**Records to process**
>>

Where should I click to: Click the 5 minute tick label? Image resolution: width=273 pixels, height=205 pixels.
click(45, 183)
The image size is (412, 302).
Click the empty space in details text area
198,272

<<
>>

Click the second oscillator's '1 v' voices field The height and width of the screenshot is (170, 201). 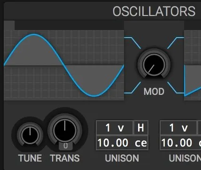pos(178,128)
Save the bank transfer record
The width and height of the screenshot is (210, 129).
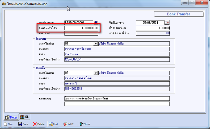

<<

**Task description**
The stretch of entries above that starts with the line containing "Save the bank transfer record" and goes on through the line containing "The width and" is to be transcribed exactly, and no other line is to be transcribed.

**Problem solution**
Save the bank transfer record
The width and height of the screenshot is (210, 129).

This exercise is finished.